Eu gosto de escrever na primeira pessoa porque me permite participar mais na


história. E nós como mulheres temos as coisas que falamos só entre nós
mulheres e em voz baixa; meio sagrado... o que é que as mulheres dizem do
seu marido quando estão entre elas? Então são estes pequenos nadas que eu
junto para fazer a teia desta história. (CHIZIANE, 2008, entrevista on-line)

Paulina Chiziane em sua escrita feminina, não se limita apenas à ficção, mas à reinvenção
de registros de uma série de experiências pessoais e coletivas que lhe permitem, muitas vezes,
organizar o discurso de suas personagens em primeira pessoa para dar visibilidade à condição
feminina moçambicana em uma sociedade que é regida, principalmente no sul de Moçambique,
por forças masculinas. Tal atitude é também uma forma de preencher o vazio e minimizar a
incompreensão que se ergue à sua volta e das demais mulheres que desafiam os cânones sociais.
Na esteira deste pensamento, discutir questões relativas à mulher torna-se, além de um
exercício literário, um motivo instigante para se refletir mais sobre a condição feminina em
Moçambique. Encontramos nesse romance a descrição da dimensão sociológica de uma
sociedade com costumes sociais e religiosos muito ligados a natureza. Costumes esses que
podem soar muito estranhos para uma sociedade considerada “civilizada”.

◆ REQUISITOS DO PROBLEMA: No texto de estudo, por que Paulina Chiziane diz gostar de escrever na primeira pessoa?

◆ CONJUNTO DE ENTRADAS:

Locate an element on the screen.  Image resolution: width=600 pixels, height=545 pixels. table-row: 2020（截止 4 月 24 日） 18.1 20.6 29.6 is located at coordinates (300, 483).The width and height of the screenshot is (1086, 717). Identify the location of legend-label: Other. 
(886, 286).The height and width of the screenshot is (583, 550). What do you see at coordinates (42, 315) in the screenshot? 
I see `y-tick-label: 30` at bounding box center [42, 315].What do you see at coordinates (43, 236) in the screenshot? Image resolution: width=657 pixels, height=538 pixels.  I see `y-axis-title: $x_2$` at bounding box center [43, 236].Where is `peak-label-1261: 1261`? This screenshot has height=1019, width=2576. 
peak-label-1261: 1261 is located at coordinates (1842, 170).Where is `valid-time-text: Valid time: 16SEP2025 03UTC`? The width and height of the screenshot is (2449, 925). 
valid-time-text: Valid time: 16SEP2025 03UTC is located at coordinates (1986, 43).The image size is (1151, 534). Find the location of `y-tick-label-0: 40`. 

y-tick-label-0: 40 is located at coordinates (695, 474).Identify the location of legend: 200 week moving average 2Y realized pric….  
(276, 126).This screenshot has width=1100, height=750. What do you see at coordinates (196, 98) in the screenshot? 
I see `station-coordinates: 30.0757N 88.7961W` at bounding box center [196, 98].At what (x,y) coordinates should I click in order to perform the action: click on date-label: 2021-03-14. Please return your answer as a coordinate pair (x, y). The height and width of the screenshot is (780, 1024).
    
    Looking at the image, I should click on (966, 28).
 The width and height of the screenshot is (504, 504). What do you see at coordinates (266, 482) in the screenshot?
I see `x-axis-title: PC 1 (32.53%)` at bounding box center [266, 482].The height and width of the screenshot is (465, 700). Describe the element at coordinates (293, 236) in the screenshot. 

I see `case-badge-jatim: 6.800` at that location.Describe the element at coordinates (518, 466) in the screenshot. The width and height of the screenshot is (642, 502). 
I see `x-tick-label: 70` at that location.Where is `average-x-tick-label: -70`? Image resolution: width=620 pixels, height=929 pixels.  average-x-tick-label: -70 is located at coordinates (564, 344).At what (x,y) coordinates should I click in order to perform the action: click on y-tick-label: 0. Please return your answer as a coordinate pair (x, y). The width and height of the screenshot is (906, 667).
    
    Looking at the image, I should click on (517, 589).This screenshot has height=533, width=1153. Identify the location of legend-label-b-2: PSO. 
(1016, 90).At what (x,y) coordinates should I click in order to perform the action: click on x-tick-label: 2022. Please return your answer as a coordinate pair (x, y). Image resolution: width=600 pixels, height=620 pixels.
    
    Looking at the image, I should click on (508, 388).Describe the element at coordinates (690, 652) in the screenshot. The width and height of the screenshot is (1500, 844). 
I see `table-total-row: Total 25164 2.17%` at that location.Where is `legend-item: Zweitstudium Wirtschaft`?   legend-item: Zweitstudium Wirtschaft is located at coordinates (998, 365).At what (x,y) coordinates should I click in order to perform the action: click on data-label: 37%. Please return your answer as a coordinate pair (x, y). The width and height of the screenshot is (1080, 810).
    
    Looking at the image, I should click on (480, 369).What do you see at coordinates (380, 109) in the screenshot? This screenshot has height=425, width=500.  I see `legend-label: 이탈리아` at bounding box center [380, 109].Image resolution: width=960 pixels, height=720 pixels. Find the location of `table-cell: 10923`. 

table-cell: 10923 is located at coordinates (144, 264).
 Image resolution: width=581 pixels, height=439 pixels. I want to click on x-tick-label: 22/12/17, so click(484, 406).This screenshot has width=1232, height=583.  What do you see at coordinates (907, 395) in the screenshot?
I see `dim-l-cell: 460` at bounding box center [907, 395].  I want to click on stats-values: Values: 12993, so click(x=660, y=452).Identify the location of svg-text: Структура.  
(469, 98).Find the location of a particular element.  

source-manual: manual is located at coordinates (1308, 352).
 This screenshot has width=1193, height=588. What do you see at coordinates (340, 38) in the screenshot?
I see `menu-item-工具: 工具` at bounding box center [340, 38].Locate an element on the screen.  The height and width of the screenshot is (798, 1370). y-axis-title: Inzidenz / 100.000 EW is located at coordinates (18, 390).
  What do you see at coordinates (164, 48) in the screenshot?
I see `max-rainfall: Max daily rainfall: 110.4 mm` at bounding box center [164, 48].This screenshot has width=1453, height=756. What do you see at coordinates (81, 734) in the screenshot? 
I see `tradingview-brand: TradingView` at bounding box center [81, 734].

◆ RESULTADO DO EXERCÍCIO: Porque a primeira pessoa lhe permite participar mais na história.